Las autoridades británicas han confirmado la firma de un acuerdo de libre comercio con los países del Consejo de Cooperación del Golfo (CCG) --Baréin, Kuwait, Omán, Qatar, Arabia Saudí y Emiratos Árabes Unidos (EAU)-- con el objetivo de profundizar las relaciones económicas entre ambas regiones y convertir a Reino Unido en el primer país del G7 que alcanza un pacto de este tipo con estos socios del Golfo.
Según las estimaciones del Gobierno británico, este tratado sumará a largo plazo alrededor de 3.700 millones de libras esterlinas (4.280 millones de euros) anuales al PIB de Reino Unido y generará un efecto favorable de 1.900 millones de libras (2.200 millones de euros) al año sobre los salarios reales de la población.
De acuerdo con los últimos registros de la Oficina de Estadísticas Nacionales, el intercambio comercial total con los países del Golfo asciende actualmente a 53.000 millones de libras (61.285 millones de euros). Con la nueva alianza, ese flujo podría incrementarse en casi un 20%, lo que supondría elevar el comercio bilateral en unos 15.000 millones de libras (17.345 millones de euros) cada año.
El nuevo marco de libre comercio permitirá suprimir cerca de 580 millones de libras (670 millones de euros) en aranceles anuales una vez se hayan aplicado todas las disposiciones del acuerdo, y reducirá de inmediato 360 millones de libras (416 millones de euros) en gravámenes el mismo día de su entrada en vigor.
Entre los sectores británicos que se verán especialmente favorecidos figuran la industria aeroespacial, los productores agroalimentarios de Gales, los desarrolladores del sector energético en Escocia y los principales centros financieros de Londres y Edimburgo.

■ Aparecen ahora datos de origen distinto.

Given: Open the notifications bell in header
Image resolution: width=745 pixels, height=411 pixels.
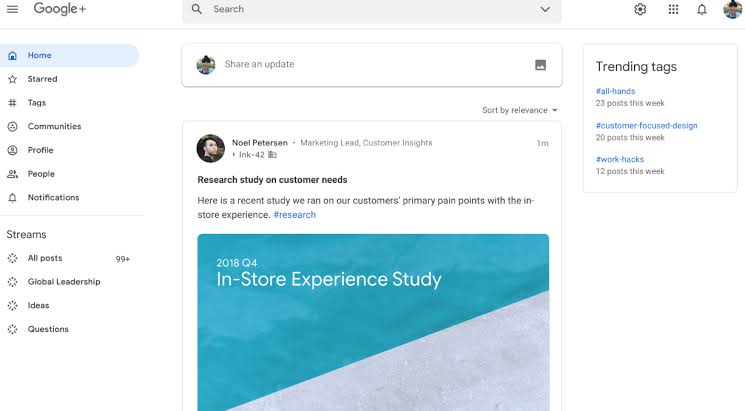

Asimismo, una amplia gama de productos de origen británico, como el queso cheddar, el chocolate, las galletas, el salmón ahumado escocés, los alimentos para mascotas y piensos, quedarán libres de aranceles, junto con otros muchos bienes incluidos en el acuerdo. Sin embargo, la carne de cerdo, el pollo y los huevos quedan fuera de la liberalización arancelaria.
“Los lazos de Reino Unido con los países del Golfo son profundos, históricos y con visión de futuro. Este acuerdo se fundamenta en nuestro compromiso compartido con el libre comercio, la prosperidad mutua y el éxito económico a largo plazo de todas nuestras naciones. En un contexto global incierto, el marco normativo que sustenta este acuerdo ofrece las herramientas necesarias para que las empresas planifiquen, inviertan y crezcan”, ha sostenido el Ejecutivo británico.